Lee’s book is also unique in that he starts off his journey with ways that readers can protect their own privacy, and that of potential data sources, as well as ways to verify that the data is authentic, something that even many experienced journalists might want to brush up on. “Because so much of source protection is beyond your control, it’s important to focus on the handful of things that aren’t.” This includes deleting records of interviews, any cloud-based data or local browsing history for example. “You don’t want to end up being a pawn in someone else’s information warfare,” he cautions. He spends time explaining what not to publish or how to redact the data, using his own experience with some very sensitive sources.
One of the interesting facts that I never spent much time thinking about before reading Lee’s book is that while it is illegal to break into a website and steal data, it is perfectly legal for anyone to make a copy of that data once it has been made public and do your own investigation.
Another reason to read Lee’s book is that there is so much practical how-to information, explained in simple step-by-step terms that even computer neophytes can quickly implement them.
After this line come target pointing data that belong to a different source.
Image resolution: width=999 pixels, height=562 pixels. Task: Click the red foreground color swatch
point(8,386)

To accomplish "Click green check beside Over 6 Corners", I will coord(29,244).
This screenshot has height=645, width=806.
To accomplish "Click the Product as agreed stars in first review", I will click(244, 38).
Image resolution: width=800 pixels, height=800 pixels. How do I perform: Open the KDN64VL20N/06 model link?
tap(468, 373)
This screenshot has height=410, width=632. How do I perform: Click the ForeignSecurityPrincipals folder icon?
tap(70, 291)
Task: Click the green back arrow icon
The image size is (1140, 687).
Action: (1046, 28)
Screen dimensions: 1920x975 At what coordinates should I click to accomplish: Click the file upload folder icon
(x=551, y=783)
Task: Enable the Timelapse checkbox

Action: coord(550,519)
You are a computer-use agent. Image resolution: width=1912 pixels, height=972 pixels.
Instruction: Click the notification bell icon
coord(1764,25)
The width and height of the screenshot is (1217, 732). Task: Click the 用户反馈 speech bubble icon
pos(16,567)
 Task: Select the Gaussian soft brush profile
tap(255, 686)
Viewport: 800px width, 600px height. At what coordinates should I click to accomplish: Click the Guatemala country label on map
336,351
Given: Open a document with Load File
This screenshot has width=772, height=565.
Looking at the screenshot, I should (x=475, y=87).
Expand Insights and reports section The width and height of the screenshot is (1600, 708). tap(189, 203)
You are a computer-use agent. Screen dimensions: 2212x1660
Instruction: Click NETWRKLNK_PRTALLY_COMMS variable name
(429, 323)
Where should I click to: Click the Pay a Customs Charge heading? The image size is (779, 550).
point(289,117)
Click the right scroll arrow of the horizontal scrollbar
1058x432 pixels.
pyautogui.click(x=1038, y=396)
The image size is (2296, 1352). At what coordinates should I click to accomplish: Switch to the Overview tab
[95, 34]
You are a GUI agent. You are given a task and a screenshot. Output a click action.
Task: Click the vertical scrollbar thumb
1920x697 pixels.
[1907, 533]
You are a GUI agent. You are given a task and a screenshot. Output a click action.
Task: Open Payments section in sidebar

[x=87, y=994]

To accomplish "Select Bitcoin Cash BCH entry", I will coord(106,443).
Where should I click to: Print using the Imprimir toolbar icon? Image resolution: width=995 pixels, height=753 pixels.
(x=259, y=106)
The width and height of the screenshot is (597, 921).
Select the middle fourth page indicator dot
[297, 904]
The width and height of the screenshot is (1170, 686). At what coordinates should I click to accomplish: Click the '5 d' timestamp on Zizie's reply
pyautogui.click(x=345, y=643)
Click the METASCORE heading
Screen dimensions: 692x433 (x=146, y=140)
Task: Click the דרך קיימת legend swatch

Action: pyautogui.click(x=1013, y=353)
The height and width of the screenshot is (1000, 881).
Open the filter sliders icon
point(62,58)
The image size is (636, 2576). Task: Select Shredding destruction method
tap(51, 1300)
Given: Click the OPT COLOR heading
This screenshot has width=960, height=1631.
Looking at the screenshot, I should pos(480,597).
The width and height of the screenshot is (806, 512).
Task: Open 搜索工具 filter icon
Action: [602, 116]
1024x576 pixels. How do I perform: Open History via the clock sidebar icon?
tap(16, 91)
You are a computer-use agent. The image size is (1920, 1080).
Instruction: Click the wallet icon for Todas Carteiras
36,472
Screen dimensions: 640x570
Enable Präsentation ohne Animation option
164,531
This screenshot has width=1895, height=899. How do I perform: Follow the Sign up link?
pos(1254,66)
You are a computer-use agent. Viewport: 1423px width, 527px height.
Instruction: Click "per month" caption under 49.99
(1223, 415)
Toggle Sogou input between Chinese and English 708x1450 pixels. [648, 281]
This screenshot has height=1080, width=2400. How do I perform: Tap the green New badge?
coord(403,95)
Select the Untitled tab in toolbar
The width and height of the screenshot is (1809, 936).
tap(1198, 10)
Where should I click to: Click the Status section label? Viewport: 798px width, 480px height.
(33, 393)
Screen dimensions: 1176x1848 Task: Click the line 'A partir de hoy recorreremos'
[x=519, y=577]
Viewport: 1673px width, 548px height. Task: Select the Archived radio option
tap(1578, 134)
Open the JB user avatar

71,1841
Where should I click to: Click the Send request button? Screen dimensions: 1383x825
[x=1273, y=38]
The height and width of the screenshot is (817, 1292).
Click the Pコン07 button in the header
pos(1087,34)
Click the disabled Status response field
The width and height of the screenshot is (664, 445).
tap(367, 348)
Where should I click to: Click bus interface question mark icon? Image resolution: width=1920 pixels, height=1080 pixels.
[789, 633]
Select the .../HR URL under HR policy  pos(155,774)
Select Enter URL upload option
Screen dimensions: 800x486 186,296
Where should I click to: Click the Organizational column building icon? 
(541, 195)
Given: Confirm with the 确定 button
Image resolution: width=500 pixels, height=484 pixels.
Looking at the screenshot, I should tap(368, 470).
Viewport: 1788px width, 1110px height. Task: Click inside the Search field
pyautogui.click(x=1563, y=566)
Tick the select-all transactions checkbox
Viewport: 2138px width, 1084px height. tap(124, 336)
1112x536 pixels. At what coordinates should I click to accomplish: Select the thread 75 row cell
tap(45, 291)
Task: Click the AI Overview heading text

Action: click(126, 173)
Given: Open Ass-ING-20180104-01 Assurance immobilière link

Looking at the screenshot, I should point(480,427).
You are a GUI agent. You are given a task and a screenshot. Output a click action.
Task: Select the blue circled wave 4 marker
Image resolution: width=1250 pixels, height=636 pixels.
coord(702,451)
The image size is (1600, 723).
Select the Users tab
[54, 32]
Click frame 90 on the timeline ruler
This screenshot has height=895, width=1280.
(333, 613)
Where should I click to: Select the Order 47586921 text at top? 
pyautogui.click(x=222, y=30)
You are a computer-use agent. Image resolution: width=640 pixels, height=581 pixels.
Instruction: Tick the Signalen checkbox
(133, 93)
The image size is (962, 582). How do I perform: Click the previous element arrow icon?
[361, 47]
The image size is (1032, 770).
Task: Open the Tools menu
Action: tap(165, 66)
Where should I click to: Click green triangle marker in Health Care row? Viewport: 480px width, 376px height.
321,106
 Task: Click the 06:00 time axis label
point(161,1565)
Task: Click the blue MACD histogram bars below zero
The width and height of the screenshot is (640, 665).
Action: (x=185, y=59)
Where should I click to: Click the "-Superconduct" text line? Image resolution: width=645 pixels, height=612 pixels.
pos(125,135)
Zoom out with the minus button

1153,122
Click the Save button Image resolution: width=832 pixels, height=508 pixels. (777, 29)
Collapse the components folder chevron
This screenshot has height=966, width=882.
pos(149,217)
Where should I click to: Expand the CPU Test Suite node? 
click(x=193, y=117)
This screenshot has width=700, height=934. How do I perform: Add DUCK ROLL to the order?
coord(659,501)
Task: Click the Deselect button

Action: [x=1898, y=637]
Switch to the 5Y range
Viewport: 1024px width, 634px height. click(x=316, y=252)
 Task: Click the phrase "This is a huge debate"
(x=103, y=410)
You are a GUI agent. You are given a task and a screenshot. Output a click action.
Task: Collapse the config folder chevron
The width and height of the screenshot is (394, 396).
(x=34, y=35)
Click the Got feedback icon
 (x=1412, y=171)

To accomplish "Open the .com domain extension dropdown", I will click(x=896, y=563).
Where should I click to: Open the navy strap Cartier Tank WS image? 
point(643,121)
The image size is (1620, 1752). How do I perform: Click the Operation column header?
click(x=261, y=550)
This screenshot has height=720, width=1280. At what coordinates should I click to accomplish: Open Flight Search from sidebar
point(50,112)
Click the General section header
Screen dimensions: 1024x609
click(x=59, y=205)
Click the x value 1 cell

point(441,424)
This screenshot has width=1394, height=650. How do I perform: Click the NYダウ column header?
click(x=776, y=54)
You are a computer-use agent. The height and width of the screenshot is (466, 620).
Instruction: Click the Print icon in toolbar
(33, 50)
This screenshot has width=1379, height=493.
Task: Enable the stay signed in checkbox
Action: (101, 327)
Each chapter has a series of exercises, split out by operating system, with directions. A good part of the book dives into the command line interface of Windows, Mac and Linux, and how to harness the power of these built-in tools.
Along the way you’ll learn Python scripting to automate the various analytical tasks and use some of his own custom tools that he and his colleagues have made freely available. Automation — and the resulting data visualization — are both key, because the alternative is very tedious examination line by line of the data. He uses the example of searching the BlueLeaks data for “antifa” as an example (this is a collection of data from various law enforcement websites that document misconduct), making things very real. There are other tools such as Signal, an encrypted messaging app, and using BitTorrent. There is also advice on using disk encryption tools and password managers. Lee explains how they work and how he used them in his own data explorations.
One chapter goes into details about how to read other people’s email, which is a popular activity with stolen data.
The book ends with a series of case studies taken from his own reporting, showing how he conducted his investigations, what code he wrote and what he discovered. The cases include leaks from neo-Nazi chat logs, the anti-vax misinformation group America’s Frontline Doctors and videos leaked from the social media site Parler that were used during one of Trump’s impeachment trials. Do you detect a common thread here? These case studies show how hard data analysis is, but they also walk you through Lee’s processes and tools to illustrate its power as well.
Lee’s book is really the syllabus for a graduate-level course in data journalism, and should be a handy reference for beginners and more experienced readers. If you are a software developer, most of his advice and examples will be familiar. But if you are an ordinary computer user, you can quickly gain a lot of knowledge and see how one tool works with another to build an investigation. As Lee says, “I hope you’ll use your skills to discover and publish secret revelations, and to make a positive impact on the world while you’re at it.”